→ **Problem to solve**
The answer must give back every line of the data exactly, with no pictures.

→ **Information supplied**
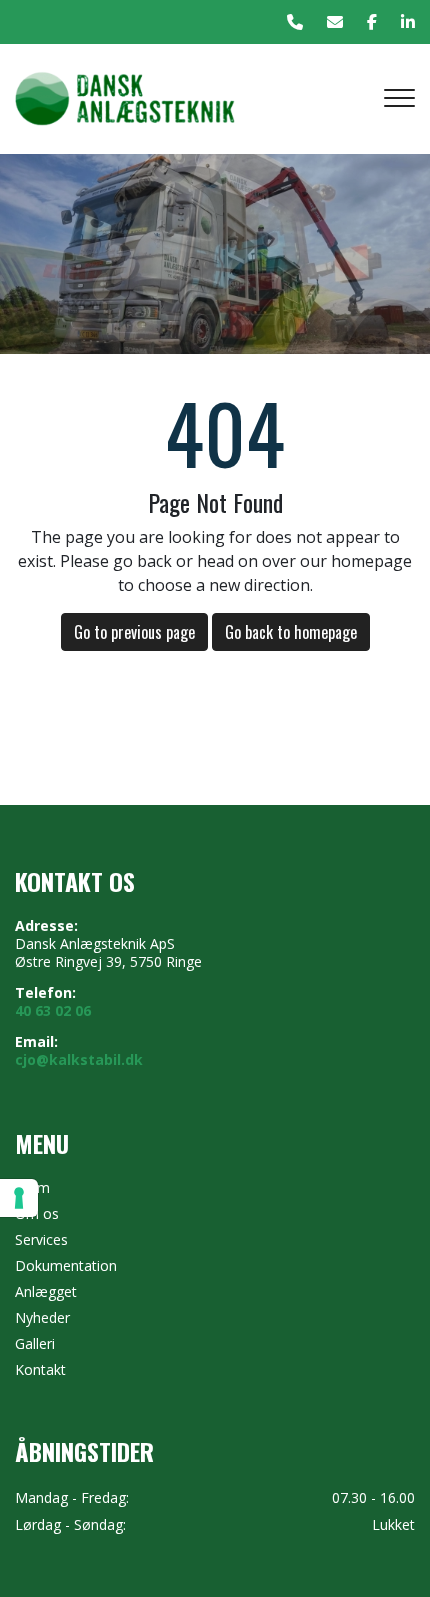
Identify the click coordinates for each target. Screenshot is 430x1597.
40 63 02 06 (53, 1011)
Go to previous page (134, 632)
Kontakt (40, 1370)
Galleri (35, 1344)
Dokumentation (66, 1266)
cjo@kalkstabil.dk (79, 1060)
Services (41, 1240)
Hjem (32, 1188)
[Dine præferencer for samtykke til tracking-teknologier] (19, 1198)
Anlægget (46, 1292)
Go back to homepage (291, 632)
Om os (37, 1214)
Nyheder (42, 1318)
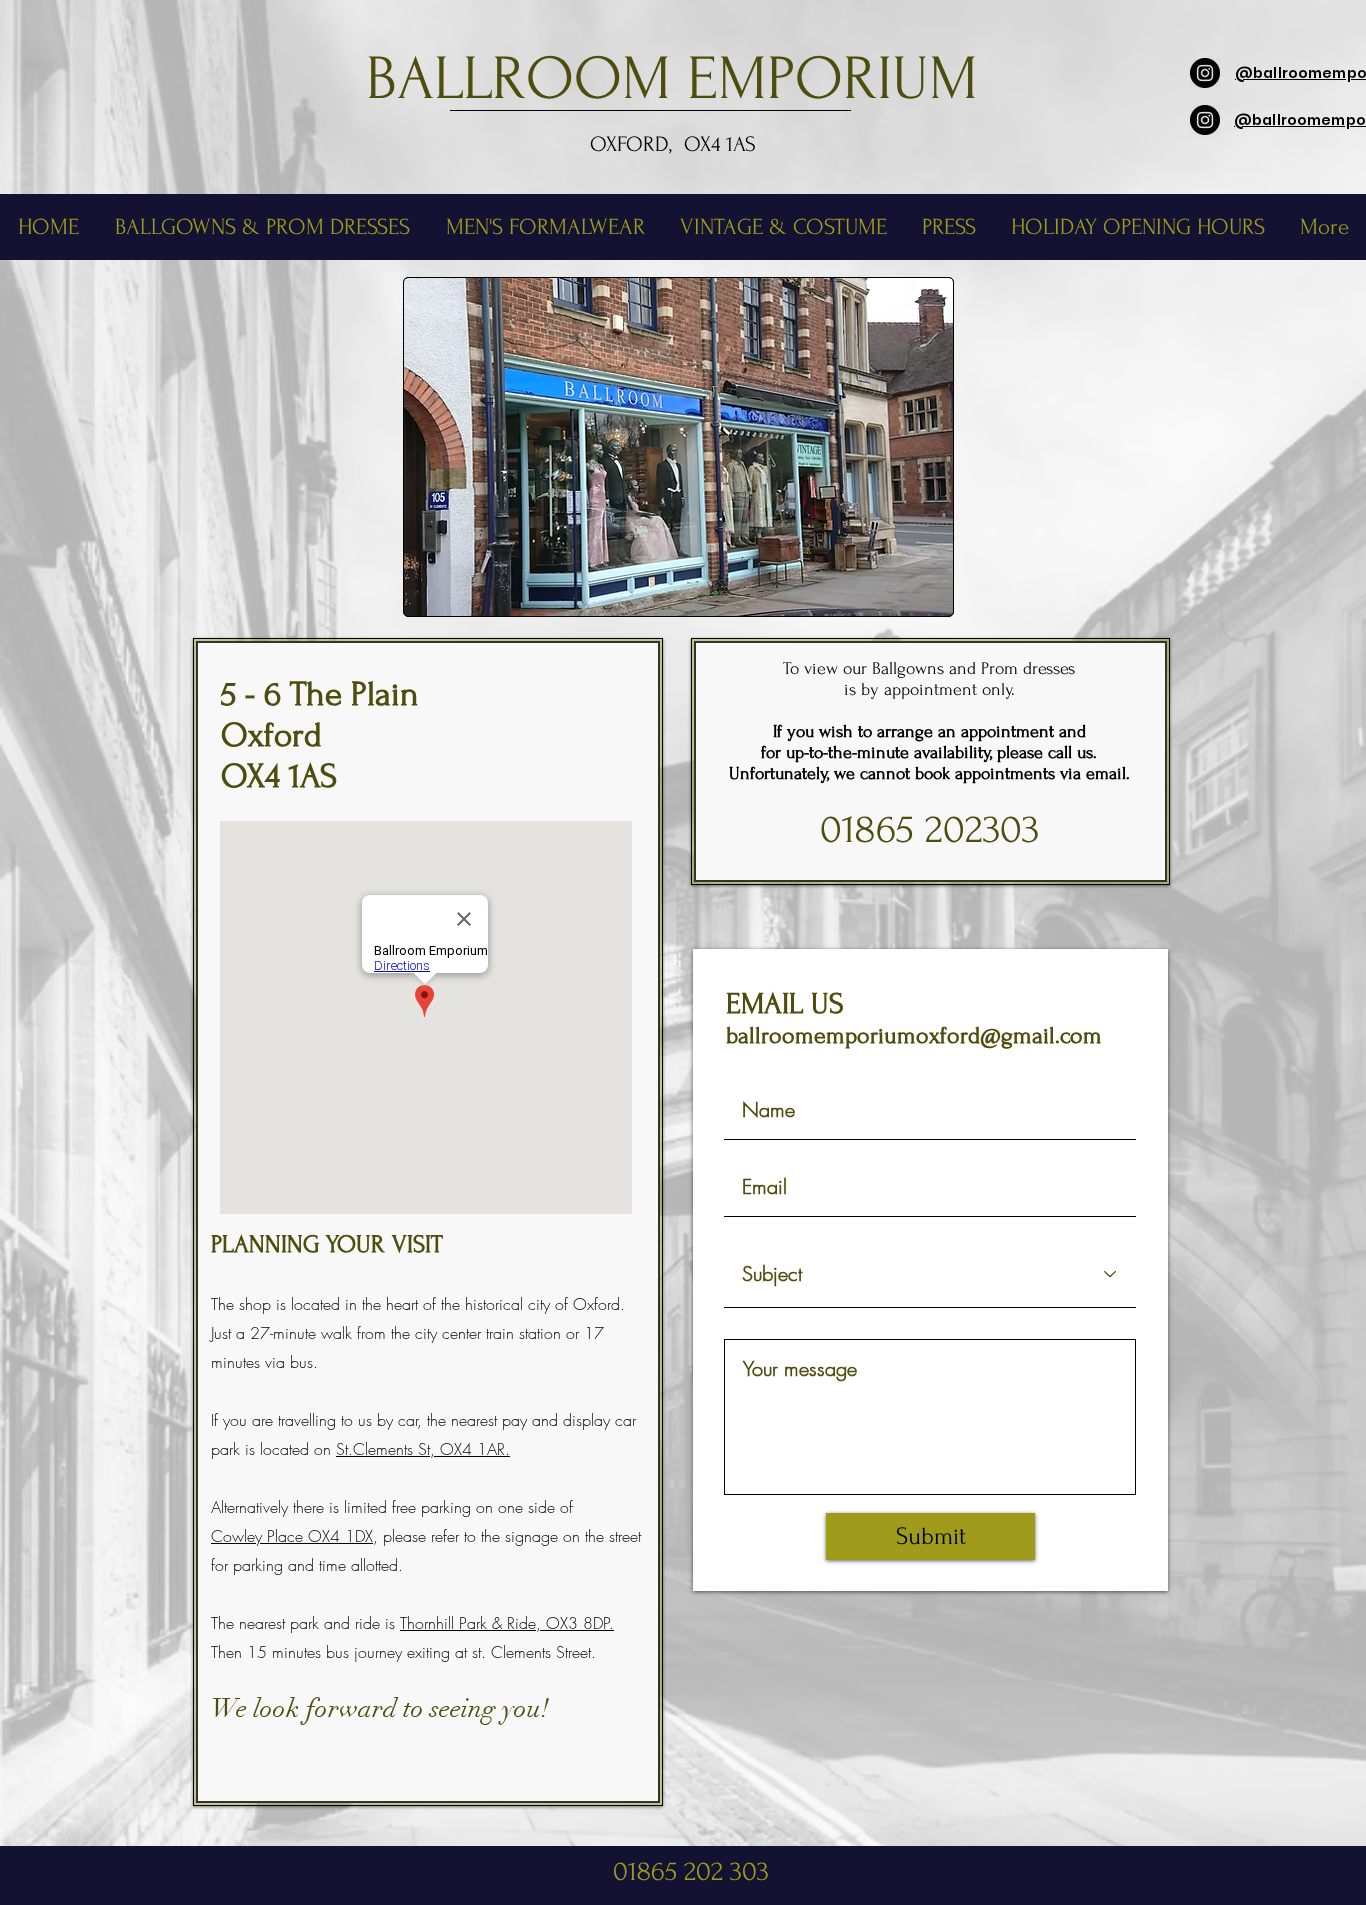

→ **Answer box**
Identify the click coordinates for each target. Screenshot is 430x1597.
40 63 02 06 (53, 1011)
Go to previous page (134, 632)
Kontakt (40, 1370)
Galleri (35, 1344)
Dokumentation (66, 1266)
cjo@kalkstabil.dk (79, 1060)
Services (41, 1240)
Hjem (32, 1188)
[Dine præferencer for samtykke til tracking-teknologier] (19, 1198)
Anlægget (46, 1292)
Go back to homepage (291, 632)
Om os (37, 1214)
Nyheder (42, 1318)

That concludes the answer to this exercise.